We can even develop new processing functions. Brain exercises, such as those developed by Barbara Arrowsmith Young (who cured herself of multiple learning disorders, and developed a school to cure others), develop and strengthen weak brain sensory processing areas to above normal capacity. Edward Taub has shown that paralysis caused by strokes, cerebral palsy, multiple sclerosis and brain trauma can be significantly improved using a new kind of brain exercise that reorganises the brain to work around dead tissue. In some cases, disabilities in place for as long as 50 years can be reversed.

The first neuroplastician of his generation, Dr Paul Bach-y-Rita focused on the plasticity of the senses. He was so far ahead of his time that many disbelieved it when he showed, in Nature, that he was able to teach congenitally blind patients to see, with cameras delivering gentle electrical signals to their tongues. The sensitive tongue surface behaved like a retina and sent data to the brain’s touch system, which, through the formation of new pathways, was able to turn those signals into sight. His subjects were able to learn to sink basketballs in hoops and discern faces, objects, perspective and looming objects.

The brain is both more resilient and more vulnerable than we had imagined. Just as the senses can develop, so can the pain system, becoming too good for our own good, giving rise to hypersensitivity syndromes and chronic neuropathic pain. Brain scans are now showing that relationships, too, literally mould our brains, for better or for worse.

Neuroplasticity has its limits – the discovery that the mind can alter the brain does not mean every wish will make it so.
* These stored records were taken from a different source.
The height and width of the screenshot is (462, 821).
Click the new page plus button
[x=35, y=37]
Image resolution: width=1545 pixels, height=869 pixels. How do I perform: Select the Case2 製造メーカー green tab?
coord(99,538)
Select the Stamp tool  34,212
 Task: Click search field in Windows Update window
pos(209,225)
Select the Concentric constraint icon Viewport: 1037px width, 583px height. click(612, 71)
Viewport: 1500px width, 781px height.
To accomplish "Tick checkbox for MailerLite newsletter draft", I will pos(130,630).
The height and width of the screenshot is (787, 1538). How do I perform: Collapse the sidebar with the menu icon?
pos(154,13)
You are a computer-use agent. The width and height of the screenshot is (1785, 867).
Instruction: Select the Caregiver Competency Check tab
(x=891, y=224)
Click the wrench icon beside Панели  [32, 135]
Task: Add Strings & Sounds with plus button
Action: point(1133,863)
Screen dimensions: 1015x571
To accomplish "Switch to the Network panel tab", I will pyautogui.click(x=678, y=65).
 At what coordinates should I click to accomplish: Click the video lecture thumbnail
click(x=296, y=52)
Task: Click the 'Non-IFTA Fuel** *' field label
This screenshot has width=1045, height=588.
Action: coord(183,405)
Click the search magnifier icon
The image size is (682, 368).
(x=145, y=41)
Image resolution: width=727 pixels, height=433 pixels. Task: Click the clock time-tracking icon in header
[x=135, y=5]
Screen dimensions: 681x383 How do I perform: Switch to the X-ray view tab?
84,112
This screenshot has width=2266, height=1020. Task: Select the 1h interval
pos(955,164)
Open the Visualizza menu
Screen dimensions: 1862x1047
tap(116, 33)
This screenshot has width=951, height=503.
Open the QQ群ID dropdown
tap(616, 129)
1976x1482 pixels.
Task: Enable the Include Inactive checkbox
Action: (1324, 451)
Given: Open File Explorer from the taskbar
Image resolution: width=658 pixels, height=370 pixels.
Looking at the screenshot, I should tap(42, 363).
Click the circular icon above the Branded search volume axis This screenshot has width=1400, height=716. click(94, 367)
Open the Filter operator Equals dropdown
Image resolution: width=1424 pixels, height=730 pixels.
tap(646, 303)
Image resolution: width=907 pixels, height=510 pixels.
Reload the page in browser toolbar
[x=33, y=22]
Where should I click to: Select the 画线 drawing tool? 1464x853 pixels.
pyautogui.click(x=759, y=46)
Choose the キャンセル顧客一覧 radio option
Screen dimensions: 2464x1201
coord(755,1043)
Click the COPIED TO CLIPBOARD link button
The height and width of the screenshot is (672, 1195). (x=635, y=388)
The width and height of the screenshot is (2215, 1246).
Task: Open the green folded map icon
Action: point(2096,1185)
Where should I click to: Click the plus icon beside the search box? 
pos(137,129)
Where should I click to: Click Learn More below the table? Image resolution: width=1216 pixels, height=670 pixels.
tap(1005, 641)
Thought, argued Freud, arises in the service of two purposes: when we wish to do something, we mentally rehearse it in advance; when we are blocked from our goal, we often avoid accepting the reality of dissatisfaction by imagining, in an act of wishful thinking, having achieved it. We now know from the work of neurologist Alvaro Pascual-Leone that mental rehearsal changes brain structure, and that novices who use their imaginations to mentally rehearse practising a melody on the piano systematically develop the same brain circuits as novices who physically practice the melody. These remarkable experiments proved imaginary mental rehearsal changes the brain, and were accomplished through systematic mental work which could be exhausting and not through wishful thinking, which is transitory, fanciful and not usually systematic.

Plasticity requires that we re-examine culture, too. Most think the relationship between the brain and culture is a simple one: the human brain produces culture. In fact our culture actually moulds our brains. But just as children with learning disorders can develop new processors, different cultures cultivate different kinds of brains, en masse. The Sea Gypsies, a tribe off the coast of Thailand, learn to see clearly underwater, diving ten metres in their hunt for food – an example of a whole culture that has developed a supersense.

As Richard Nisbett shows in The Geography of Thought, when Asians look at still life pictures they see the relationships between the objects clearly, but not the main object. Westerners see the opposite. These perceptual differences are not based on a difference of opinion about what to focus on, but on involuntary, unconscious brain processing wired into the subjects by their culture, and alterable by emigration. Thus many of the differences between cultures and civilisations need not be seen as based on either genetic (biological) or experiential differences. Cultural experience shapes biology, and no doubt biology shapes cultural experience. These discoveries promise to reshape, in the most profound way, our understanding of cultural acquisition, conflicts, immigration tensions and even the rates at which we, in a globalised world, can expect each other to change.